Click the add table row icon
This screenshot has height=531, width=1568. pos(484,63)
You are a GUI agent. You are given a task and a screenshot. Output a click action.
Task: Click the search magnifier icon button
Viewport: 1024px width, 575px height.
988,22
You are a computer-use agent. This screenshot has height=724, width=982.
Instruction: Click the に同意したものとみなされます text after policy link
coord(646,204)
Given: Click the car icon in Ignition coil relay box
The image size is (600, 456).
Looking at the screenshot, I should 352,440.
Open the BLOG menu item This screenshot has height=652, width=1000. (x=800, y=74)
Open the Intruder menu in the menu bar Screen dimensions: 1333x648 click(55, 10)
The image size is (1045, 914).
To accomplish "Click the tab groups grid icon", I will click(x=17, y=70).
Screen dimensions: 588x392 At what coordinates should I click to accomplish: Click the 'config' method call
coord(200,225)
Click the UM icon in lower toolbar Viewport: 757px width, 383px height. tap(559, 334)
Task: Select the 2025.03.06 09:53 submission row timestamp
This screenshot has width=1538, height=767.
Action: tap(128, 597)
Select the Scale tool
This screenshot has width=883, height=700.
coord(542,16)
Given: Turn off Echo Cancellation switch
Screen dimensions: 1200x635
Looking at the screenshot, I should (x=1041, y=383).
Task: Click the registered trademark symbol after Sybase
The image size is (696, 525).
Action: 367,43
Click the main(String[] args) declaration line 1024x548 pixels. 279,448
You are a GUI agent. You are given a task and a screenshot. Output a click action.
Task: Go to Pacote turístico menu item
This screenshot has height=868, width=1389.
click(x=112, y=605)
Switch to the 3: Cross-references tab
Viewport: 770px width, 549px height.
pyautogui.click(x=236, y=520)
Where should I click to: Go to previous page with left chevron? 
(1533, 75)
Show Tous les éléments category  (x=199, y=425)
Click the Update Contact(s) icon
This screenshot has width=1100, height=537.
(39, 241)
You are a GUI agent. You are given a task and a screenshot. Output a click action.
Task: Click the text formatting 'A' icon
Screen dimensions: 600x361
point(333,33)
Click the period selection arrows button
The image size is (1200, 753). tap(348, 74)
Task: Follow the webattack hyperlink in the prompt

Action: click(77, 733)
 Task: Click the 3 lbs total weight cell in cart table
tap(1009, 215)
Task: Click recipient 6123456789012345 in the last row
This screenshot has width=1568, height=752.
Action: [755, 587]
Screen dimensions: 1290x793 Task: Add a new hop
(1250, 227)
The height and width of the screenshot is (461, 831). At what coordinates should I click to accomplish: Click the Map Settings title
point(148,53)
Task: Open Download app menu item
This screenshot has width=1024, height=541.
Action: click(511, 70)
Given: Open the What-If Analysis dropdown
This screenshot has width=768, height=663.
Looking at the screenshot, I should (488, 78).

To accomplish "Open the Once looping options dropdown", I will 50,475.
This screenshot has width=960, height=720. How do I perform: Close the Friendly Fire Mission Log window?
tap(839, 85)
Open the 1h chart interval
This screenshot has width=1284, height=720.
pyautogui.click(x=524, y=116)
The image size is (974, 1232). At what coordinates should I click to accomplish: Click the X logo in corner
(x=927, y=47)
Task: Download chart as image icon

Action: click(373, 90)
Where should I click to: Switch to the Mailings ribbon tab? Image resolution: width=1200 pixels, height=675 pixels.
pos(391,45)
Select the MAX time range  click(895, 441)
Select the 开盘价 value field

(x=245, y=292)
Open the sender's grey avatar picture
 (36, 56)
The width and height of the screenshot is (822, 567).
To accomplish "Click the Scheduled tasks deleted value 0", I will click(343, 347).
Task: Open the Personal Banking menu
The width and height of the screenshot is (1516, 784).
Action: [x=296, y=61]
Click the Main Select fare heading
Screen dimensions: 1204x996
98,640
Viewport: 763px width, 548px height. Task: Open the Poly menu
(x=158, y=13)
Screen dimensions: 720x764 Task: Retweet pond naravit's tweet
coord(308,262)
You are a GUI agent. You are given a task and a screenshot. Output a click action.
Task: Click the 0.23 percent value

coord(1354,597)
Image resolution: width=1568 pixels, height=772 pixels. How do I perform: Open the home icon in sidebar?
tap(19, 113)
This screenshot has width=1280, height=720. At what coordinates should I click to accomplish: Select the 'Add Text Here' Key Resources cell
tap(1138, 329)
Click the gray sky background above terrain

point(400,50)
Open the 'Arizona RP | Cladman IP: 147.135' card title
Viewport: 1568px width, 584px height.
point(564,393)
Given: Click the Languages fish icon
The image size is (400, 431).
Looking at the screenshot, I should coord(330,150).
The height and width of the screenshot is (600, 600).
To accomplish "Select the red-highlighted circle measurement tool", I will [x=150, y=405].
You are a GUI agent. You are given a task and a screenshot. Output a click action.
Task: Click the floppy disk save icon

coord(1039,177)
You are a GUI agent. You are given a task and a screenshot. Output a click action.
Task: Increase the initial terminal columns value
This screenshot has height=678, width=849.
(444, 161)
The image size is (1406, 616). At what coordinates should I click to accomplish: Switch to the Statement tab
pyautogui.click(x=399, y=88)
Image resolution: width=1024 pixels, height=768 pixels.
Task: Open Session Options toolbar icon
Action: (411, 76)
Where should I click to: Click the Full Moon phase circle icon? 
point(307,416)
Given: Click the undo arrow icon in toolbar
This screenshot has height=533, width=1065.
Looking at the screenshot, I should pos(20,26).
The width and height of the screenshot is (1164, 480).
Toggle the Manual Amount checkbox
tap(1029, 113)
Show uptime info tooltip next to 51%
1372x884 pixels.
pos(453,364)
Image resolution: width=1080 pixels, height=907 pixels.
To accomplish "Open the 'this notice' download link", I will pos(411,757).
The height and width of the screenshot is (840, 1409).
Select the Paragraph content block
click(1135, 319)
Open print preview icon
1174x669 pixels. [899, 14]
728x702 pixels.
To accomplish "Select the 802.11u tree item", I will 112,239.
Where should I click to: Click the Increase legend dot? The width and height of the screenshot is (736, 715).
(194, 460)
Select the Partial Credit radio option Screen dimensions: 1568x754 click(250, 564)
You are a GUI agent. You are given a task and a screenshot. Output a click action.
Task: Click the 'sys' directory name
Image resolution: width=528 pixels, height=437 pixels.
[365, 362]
****
### [INSTRUCTIONS TO FOLLOW]
Down to the last line, repeat the data exactly.

### [YOUR SOLUTION]
Click the add table row icon
This screenshot has height=531, width=1568. pos(484,63)
You are a GUI agent. You are given a task and a screenshot. Output a click action.
Task: Click the search magnifier icon button
Viewport: 1024px width, 575px height.
988,22
You are a computer-use agent. This screenshot has height=724, width=982.
Instruction: Click the に同意したものとみなされます text after policy link
coord(646,204)
Given: Click the car icon in Ignition coil relay box
The image size is (600, 456).
Looking at the screenshot, I should 352,440.
Open the BLOG menu item This screenshot has height=652, width=1000. (x=800, y=74)
Open the Intruder menu in the menu bar Screen dimensions: 1333x648 click(55, 10)
The image size is (1045, 914).
To accomplish "Click the tab groups grid icon", I will click(x=17, y=70).
Screen dimensions: 588x392 At what coordinates should I click to accomplish: Click the 'config' method call
coord(200,225)
Click the UM icon in lower toolbar Viewport: 757px width, 383px height. tap(559, 334)
Task: Select the 2025.03.06 09:53 submission row timestamp
This screenshot has width=1538, height=767.
Action: tap(128, 597)
Select the Scale tool
This screenshot has width=883, height=700.
coord(542,16)
Given: Turn off Echo Cancellation switch
Screen dimensions: 1200x635
Looking at the screenshot, I should (x=1041, y=383).
Task: Click the registered trademark symbol after Sybase
The image size is (696, 525).
Action: 367,43
Click the main(String[] args) declaration line 1024x548 pixels. 279,448
You are a GUI agent. You are given a task and a screenshot. Output a click action.
Task: Go to Pacote turístico menu item
This screenshot has height=868, width=1389.
click(x=112, y=605)
Switch to the 3: Cross-references tab
Viewport: 770px width, 549px height.
pyautogui.click(x=236, y=520)
Where should I click to: Go to previous page with left chevron? 
(1533, 75)
Show Tous les éléments category  (x=199, y=425)
Click the Update Contact(s) icon
This screenshot has width=1100, height=537.
(39, 241)
You are a GUI agent. You are given a task and a screenshot. Output a click action.
Task: Click the text formatting 'A' icon
Screen dimensions: 600x361
point(333,33)
Click the period selection arrows button
The image size is (1200, 753). tap(348, 74)
Task: Follow the webattack hyperlink in the prompt

Action: click(77, 733)
 Task: Click the 3 lbs total weight cell in cart table
tap(1009, 215)
Task: Click recipient 6123456789012345 in the last row
This screenshot has width=1568, height=752.
Action: [755, 587]
Screen dimensions: 1290x793 Task: Add a new hop
(1250, 227)
The height and width of the screenshot is (461, 831). At what coordinates should I click to accomplish: Click the Map Settings title
point(148,53)
Task: Open Download app menu item
This screenshot has width=1024, height=541.
Action: click(511, 70)
Given: Open the What-If Analysis dropdown
This screenshot has width=768, height=663.
Looking at the screenshot, I should (488, 78).

To accomplish "Open the Once looping options dropdown", I will 50,475.
This screenshot has width=960, height=720. How do I perform: Close the Friendly Fire Mission Log window?
tap(839, 85)
Open the 1h chart interval
This screenshot has width=1284, height=720.
pyautogui.click(x=524, y=116)
The image size is (974, 1232). At what coordinates should I click to accomplish: Click the X logo in corner
(x=927, y=47)
Task: Download chart as image icon

Action: click(373, 90)
Where should I click to: Switch to the Mailings ribbon tab? Image resolution: width=1200 pixels, height=675 pixels.
pos(391,45)
Select the MAX time range  click(895, 441)
Select the 开盘价 value field

(x=245, y=292)
Open the sender's grey avatar picture
 (36, 56)
The width and height of the screenshot is (822, 567).
To accomplish "Click the Scheduled tasks deleted value 0", I will click(343, 347).
Task: Open the Personal Banking menu
The width and height of the screenshot is (1516, 784).
Action: [x=296, y=61]
Click the Main Select fare heading
Screen dimensions: 1204x996
98,640
Viewport: 763px width, 548px height. Task: Open the Poly menu
(x=158, y=13)
Screen dimensions: 720x764 Task: Retweet pond naravit's tweet
coord(308,262)
You are a GUI agent. You are given a task and a screenshot. Output a click action.
Task: Click the 0.23 percent value

coord(1354,597)
Image resolution: width=1568 pixels, height=772 pixels. How do I perform: Open the home icon in sidebar?
tap(19, 113)
This screenshot has width=1280, height=720. At what coordinates should I click to accomplish: Select the 'Add Text Here' Key Resources cell
tap(1138, 329)
Click the gray sky background above terrain

point(400,50)
Open the 'Arizona RP | Cladman IP: 147.135' card title
Viewport: 1568px width, 584px height.
point(564,393)
Given: Click the Languages fish icon
The image size is (400, 431).
Looking at the screenshot, I should coord(330,150).
The height and width of the screenshot is (600, 600).
To accomplish "Select the red-highlighted circle measurement tool", I will [x=150, y=405].
You are a GUI agent. You are given a task and a screenshot. Output a click action.
Task: Click the floppy disk save icon

coord(1039,177)
You are a GUI agent. You are given a task and a screenshot. Output a click action.
Task: Increase the initial terminal columns value
This screenshot has height=678, width=849.
(444, 161)
The image size is (1406, 616). At what coordinates should I click to accomplish: Switch to the Statement tab
pyautogui.click(x=399, y=88)
Image resolution: width=1024 pixels, height=768 pixels.
Task: Open Session Options toolbar icon
Action: (411, 76)
Where should I click to: Click the Full Moon phase circle icon? 
point(307,416)
Given: Click the undo arrow icon in toolbar
This screenshot has height=533, width=1065.
Looking at the screenshot, I should pos(20,26).
The width and height of the screenshot is (1164, 480).
Toggle the Manual Amount checkbox
tap(1029, 113)
Show uptime info tooltip next to 51%
1372x884 pixels.
pos(453,364)
Image resolution: width=1080 pixels, height=907 pixels.
To accomplish "Open the 'this notice' download link", I will pos(411,757).
The height and width of the screenshot is (840, 1409).
Select the Paragraph content block
click(1135, 319)
Open print preview icon
1174x669 pixels. [899, 14]
728x702 pixels.
To accomplish "Select the 802.11u tree item", I will 112,239.
Where should I click to: Click the Increase legend dot? The width and height of the screenshot is (736, 715).
(194, 460)
Select the Partial Credit radio option Screen dimensions: 1568x754 click(250, 564)
You are a GUI agent. You are given a task and a screenshot. Output a click action.
Task: Click the 'sys' directory name
Image resolution: width=528 pixels, height=437 pixels.
[365, 362]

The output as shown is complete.